EXERCISE DIRECTIONS
Transcribe the entire listing exactly as it appears.

EXTRACTED ENTRIES
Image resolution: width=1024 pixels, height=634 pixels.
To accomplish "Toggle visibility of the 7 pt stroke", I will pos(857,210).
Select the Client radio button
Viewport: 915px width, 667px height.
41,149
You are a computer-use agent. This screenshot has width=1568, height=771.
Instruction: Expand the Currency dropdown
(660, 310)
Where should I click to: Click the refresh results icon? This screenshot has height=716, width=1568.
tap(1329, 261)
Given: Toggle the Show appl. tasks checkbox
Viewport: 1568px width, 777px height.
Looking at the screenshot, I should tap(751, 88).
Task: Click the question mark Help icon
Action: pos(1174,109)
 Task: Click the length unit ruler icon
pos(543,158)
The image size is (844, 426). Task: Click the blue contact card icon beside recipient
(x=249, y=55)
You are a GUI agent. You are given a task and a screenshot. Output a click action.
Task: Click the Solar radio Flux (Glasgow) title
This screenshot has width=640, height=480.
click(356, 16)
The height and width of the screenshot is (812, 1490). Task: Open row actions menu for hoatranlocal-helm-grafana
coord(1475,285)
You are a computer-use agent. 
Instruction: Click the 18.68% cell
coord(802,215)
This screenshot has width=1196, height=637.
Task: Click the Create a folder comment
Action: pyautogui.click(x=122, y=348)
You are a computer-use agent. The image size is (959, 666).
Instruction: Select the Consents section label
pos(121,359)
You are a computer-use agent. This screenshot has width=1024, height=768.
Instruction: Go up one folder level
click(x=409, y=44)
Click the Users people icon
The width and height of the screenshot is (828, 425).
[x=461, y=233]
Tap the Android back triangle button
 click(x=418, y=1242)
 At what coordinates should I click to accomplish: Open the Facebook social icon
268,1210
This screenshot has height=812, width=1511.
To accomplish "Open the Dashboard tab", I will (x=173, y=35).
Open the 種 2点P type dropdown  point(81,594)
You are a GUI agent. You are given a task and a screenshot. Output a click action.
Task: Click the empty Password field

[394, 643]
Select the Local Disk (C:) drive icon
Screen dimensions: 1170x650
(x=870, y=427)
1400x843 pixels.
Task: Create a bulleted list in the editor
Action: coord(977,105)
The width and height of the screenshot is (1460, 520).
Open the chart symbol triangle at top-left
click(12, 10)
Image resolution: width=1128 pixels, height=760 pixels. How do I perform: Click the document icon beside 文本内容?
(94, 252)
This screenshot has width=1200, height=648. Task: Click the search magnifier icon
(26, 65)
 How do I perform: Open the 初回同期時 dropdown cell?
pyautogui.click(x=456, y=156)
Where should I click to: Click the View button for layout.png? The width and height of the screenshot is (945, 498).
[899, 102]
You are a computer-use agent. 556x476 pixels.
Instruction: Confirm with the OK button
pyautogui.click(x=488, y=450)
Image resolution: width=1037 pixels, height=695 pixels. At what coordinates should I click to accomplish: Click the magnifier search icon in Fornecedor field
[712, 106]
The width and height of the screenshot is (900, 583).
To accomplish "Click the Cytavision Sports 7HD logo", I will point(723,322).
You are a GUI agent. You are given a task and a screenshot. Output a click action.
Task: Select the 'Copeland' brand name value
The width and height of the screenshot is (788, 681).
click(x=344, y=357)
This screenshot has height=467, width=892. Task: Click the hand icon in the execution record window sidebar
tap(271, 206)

FINISHED EXERCISE
Image resolution: width=1024 pixels, height=634 pixels.
To accomplish "Toggle visibility of the 7 pt stroke", I will pos(857,210).
Select the Client radio button
Viewport: 915px width, 667px height.
41,149
You are a computer-use agent. This screenshot has width=1568, height=771.
Instruction: Expand the Currency dropdown
(660, 310)
Where should I click to: Click the refresh results icon? This screenshot has height=716, width=1568.
tap(1329, 261)
Given: Toggle the Show appl. tasks checkbox
Viewport: 1568px width, 777px height.
Looking at the screenshot, I should tap(751, 88).
Task: Click the question mark Help icon
Action: pos(1174,109)
 Task: Click the length unit ruler icon
pos(543,158)
The image size is (844, 426). Task: Click the blue contact card icon beside recipient
(x=249, y=55)
You are a GUI agent. You are given a task and a screenshot. Output a click action.
Task: Click the Solar radio Flux (Glasgow) title
This screenshot has width=640, height=480.
click(356, 16)
The height and width of the screenshot is (812, 1490). Task: Open row actions menu for hoatranlocal-helm-grafana
coord(1475,285)
You are a computer-use agent. 
Instruction: Click the 18.68% cell
coord(802,215)
This screenshot has width=1196, height=637.
Task: Click the Create a folder comment
Action: pyautogui.click(x=122, y=348)
You are a computer-use agent. The image size is (959, 666).
Instruction: Select the Consents section label
pos(121,359)
You are a computer-use agent. This screenshot has width=1024, height=768.
Instruction: Go up one folder level
click(x=409, y=44)
Click the Users people icon
The width and height of the screenshot is (828, 425).
[x=461, y=233]
Tap the Android back triangle button
 click(x=418, y=1242)
 At what coordinates should I click to accomplish: Open the Facebook social icon
268,1210
This screenshot has height=812, width=1511.
To accomplish "Open the Dashboard tab", I will (x=173, y=35).
Open the 種 2点P type dropdown  point(81,594)
You are a GUI agent. You are given a task and a screenshot. Output a click action.
Task: Click the empty Password field

[394, 643]
Select the Local Disk (C:) drive icon
Screen dimensions: 1170x650
(x=870, y=427)
1400x843 pixels.
Task: Create a bulleted list in the editor
Action: coord(977,105)
The width and height of the screenshot is (1460, 520).
Open the chart symbol triangle at top-left
click(12, 10)
Image resolution: width=1128 pixels, height=760 pixels. How do I perform: Click the document icon beside 文本内容?
(94, 252)
This screenshot has width=1200, height=648. Task: Click the search magnifier icon
(26, 65)
 How do I perform: Open the 初回同期時 dropdown cell?
pyautogui.click(x=456, y=156)
Where should I click to: Click the View button for layout.png? The width and height of the screenshot is (945, 498).
[899, 102]
You are a computer-use agent. 556x476 pixels.
Instruction: Confirm with the OK button
pyautogui.click(x=488, y=450)
Image resolution: width=1037 pixels, height=695 pixels. At what coordinates should I click to accomplish: Click the magnifier search icon in Fornecedor field
[712, 106]
The width and height of the screenshot is (900, 583).
To accomplish "Click the Cytavision Sports 7HD logo", I will point(723,322).
You are a GUI agent. You are given a task and a screenshot. Output a click action.
Task: Select the 'Copeland' brand name value
The width and height of the screenshot is (788, 681).
click(x=344, y=357)
This screenshot has height=467, width=892. Task: Click the hand icon in the execution record window sidebar
tap(271, 206)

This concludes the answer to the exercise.